State how many lines of the material below contain the word "icon". Give only the number.

**RECORD EXCERPTS**:
○ ○ ○

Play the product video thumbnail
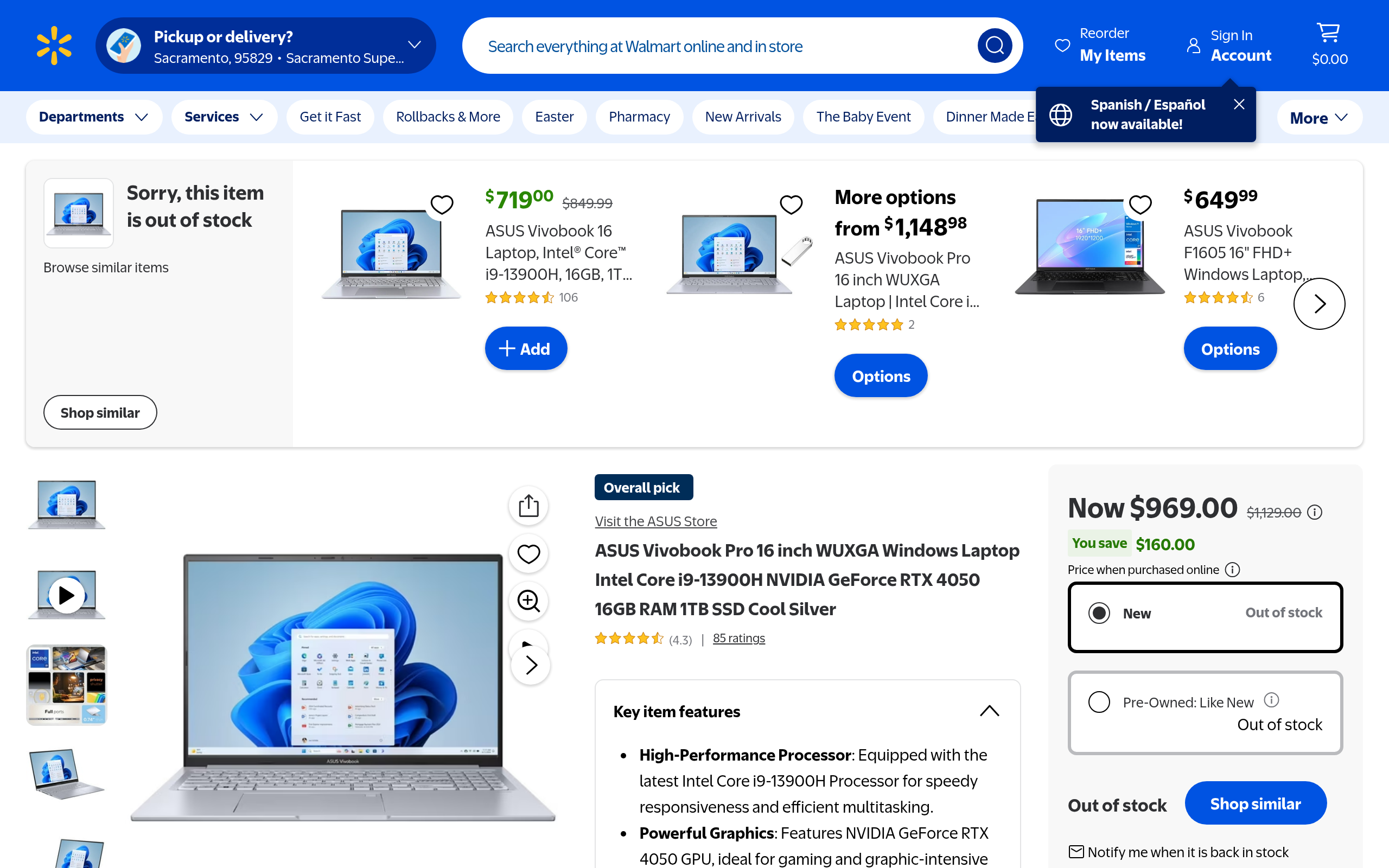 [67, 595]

○ ○ ○

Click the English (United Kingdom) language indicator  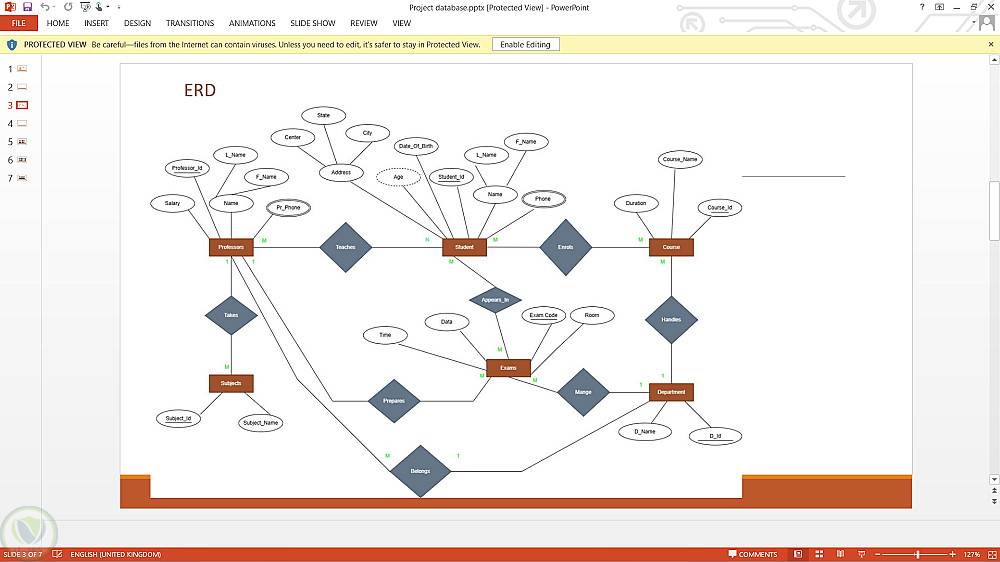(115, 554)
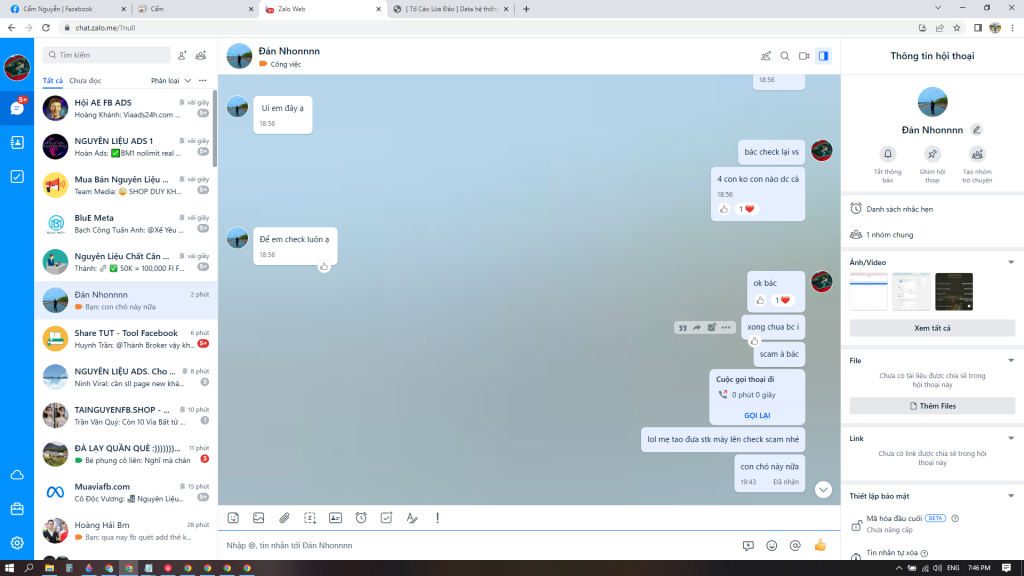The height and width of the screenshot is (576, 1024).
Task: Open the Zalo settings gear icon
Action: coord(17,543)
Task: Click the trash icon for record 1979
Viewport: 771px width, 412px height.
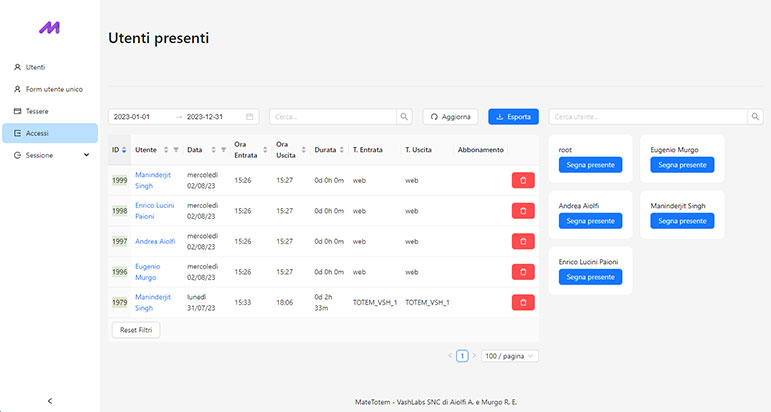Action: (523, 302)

○ ○ ○

**RESULT**: 2